11:45 AM - 12:00 PM
[PPS08-11] Unsupervised Classification and Geographical Correlation of Near-Lunar Electron Energy Spectra Observed by Kaguya (SELENE)
Keywords:Moon, Kaguya Satellite, Plasma Environment, Automated Classification, Electron Energy Spectra
In this study, we performed a multifaceted analysis of electron behavior in the lunar plasma environment using electron energy spectrum data acquired by Kaguya (SELENE). Specifically, we applied an unsupervised classification approach—combining Principal Component Analysis (PCA) with k-means clustering—to systematically categorize electron energy flux spectra. As a result, multiple clusters, each characterized by factors such as the prominence of the loss cone, local magnetic field strength, and day-night conditions, were extracted, and each cluster exhibited a distinct spatial distribution on the lunar surface coordinate system.
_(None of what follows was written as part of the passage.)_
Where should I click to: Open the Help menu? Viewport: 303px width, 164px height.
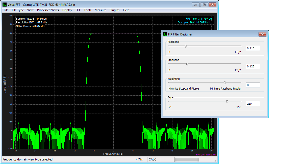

Furthermore, by leveraging multi-directional energy spectra obtained by the onboard ESA, we evaluated the pitch-angle distribution of electrons and the degree of reflection and scattering from the lunar surface. Our findings include a marked loss cone structure at higher energies in regions with strong crustal magnetic fields, while clusters showing a drastic reduction in flux from the lunar side appear during nighttime conditions, when solar wind collisions and photoelectron supply are limited. These results provide important insights for comprehensively understanding the distribution of electron energy in relation to geographic conditions and magnetic field strength around the Moon. Looking ahead, the outcomes of this research may serve as a basis for developing new approaches and observation strategies in future lunar exploration missions and large-scale data analysis methods.